Inspired by Bob Dylan’s concerts in China, and by The Times printing a letter of mine today telling them that his name translates as “Bob Guides Correct Moral Principles”, I thought I’d take a look at how the Chinese interpret the often weird and wonderful names of rock bands into Mandarin.
When the name is more-or-less meaningless in English, for example if it’s just a personal or place name, it can transliterate pretty well. Bon Jovi becomes Bang Qiaofei (literally “Nation Tall Fly”, a meaningless combination of characters), Fleetwood Mac is Foliwu Maike (“Buddha Profit Five Wheat Overcome”), and Van Halen is Fan Hailun (“Model Sea Ethics”).
Other attempts at transliteration though can fail if there’s any subtext to be lost: the apparently psychedelic “Pink Floyd”, based on the first names of two blues musicians, becomes the rather pointless Pingke Fuluoyide, whose constituent characters don’t mean anything coherent and even fail to get across the idea of “pink”. Lynyrd Skynyrd, a sarcastic Southern-states tribute to a PE teacher called Leonard Skinner, are known in China as Linna Shijinna, which seems a bit of a waste of a good puerile joke. The Bee Gees, who take their name from the initials of “Brothers Gibb”, are just called Bijisi, which rather robs them of the sole reason for knowing anything about their oeuvre...
...which brings me on to an important observation: because Mandarin doesn’t have any word for “the”, (or any plural suffixes for that matter), the standard way of naming a group in English - The XXX(s) - just doesn’t evoke the same feelings. The Smiths was a perfectly chosen name that summed up the anonymity and pointlessness of life in Manchester in the early 1980s (or at any time, for that matter). But in Chinese they become simply Shimisi (though this sounds much closer to “Smiths” than the romanisation would imply). But Shimisi just doesn’t ring even the tiniest of cultural bells in Chinese. It would be better to have called them “Mr Wu”.
Other bands whose names evoke something quite concrete by their use of the definite article “the” also feel a bit aimless. Take The Eagles, The Cure, The Police or The Clash, whose names are translated very directly into Mandarin (as Laoying, Zhiliao, Jingcha and Chongji respectively) but have quite a different feel when thought of as decontextualised dictionary entries that don’t specify them as nouns or verbs, singular or plural, capitalised or not - eagle, cure, police, clash. Worse, since Mandarin lacks the structure to directly translate our “The XXX(s)” format, it’s normal practice to add the words hechangtuan (“chorus”) or yuedui (“orchestra”) after band names to make it clear what we’re talking about.
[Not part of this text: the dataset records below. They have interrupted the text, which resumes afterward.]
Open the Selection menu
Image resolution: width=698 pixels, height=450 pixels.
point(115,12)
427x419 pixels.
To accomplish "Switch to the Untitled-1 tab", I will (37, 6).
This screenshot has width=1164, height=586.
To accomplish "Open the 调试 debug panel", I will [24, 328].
This gives even the most countercultural of musicians a very middle-of-the-road air: consider The Stooges (Choujue Hechangtuan), which in Chinese means nothing more rebellious than “Clown Chorus”!
Some attempts at interpretation fail quite badly. There are many groups whose Mandarin names are lost in translation, but my favourites are: Led Zeppelin (the bland “Qibolin Airship” ignores the implication of heavy metal); Radiohead becomes “Commandant of the Radio Station”; Def Leppard’s spelling mistakes and loudness are emasculated to Weibao (“Mighty Leopard”); and Pearl Jam, with its referencing of “jam” as a style of music, becomes the bizarrely literal Zhenzhu Guojiang, or “Fruit Preserve Made From Pearls”.
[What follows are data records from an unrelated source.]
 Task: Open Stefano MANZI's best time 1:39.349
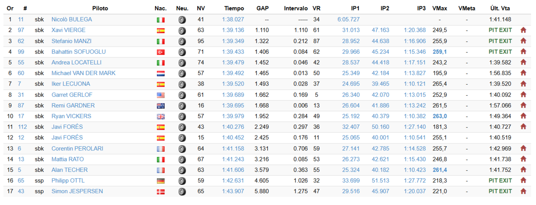pyautogui.click(x=233, y=41)
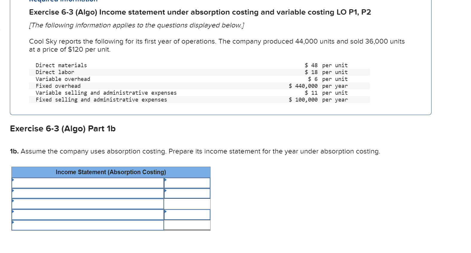Click the bordered problem information panel
The width and height of the screenshot is (471, 253).
coord(221,57)
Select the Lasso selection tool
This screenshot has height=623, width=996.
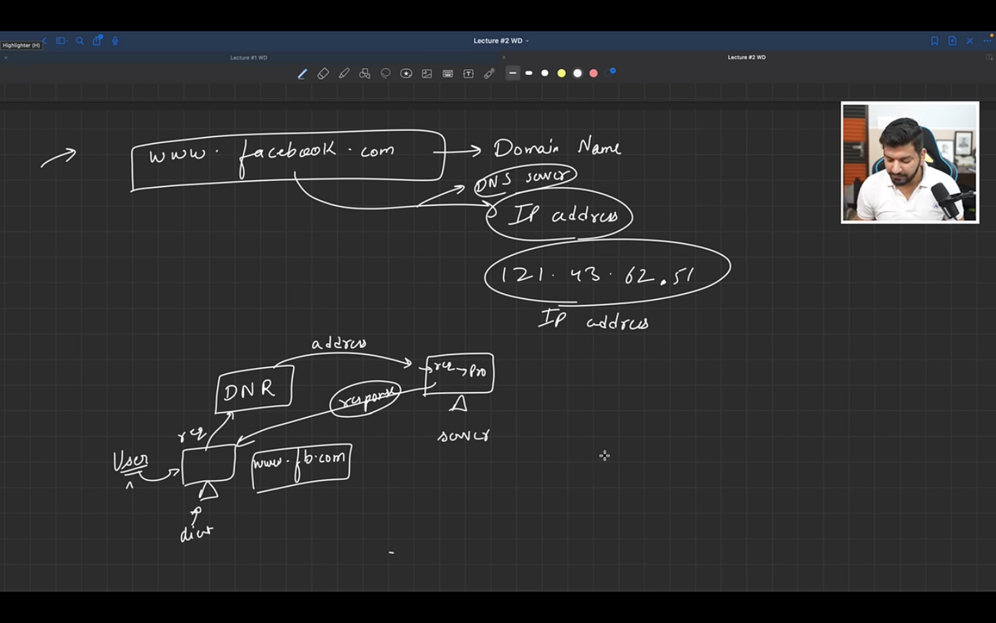point(385,73)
Some groups do cross the language boundary quite well, nevertheless, if their names have enough substance in English to translate directly without losing anything: Foreigner are known as Waiguoren, Deep Purple as Shenzi, Iron Maiden Tie Niangzi, Motorhead Motuotou, Queen Huanghou, The Beach Boys Haitan Nanhai, Guns N Roses Qiang Yu Meigui, and The Sex Pistols Xing Shouqiang, all of them equally meaningful to a Chinese speaker.
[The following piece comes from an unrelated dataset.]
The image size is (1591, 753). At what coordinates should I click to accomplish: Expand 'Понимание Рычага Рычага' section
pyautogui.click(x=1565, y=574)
Some even gain a certain je ne sais quoi in Mandarin: Rage Against The Machine translates as “Launch a Punitive Expedition Against the System”, The Grateful Dead becomes “The Splendour/Flower of Death”, while Nirvana, which is after all a Buddhist concept, are known as Niepan, an ancient transliteration of the Sanskrit term nirvan.
The most famous group of all, the Beatles, are called Pitou Si in Mandarin, which is not only a transliteration of the sound but also cleverly means “The Four With The Unkempt Hair”. Finally, and amusingly, Madonna is known as Maidangna, which not only manages to miss the cultural reference to the Mother of Jesus but also is only a hair’s breadth away from the Chinese name for McDonalds, Maidanglao.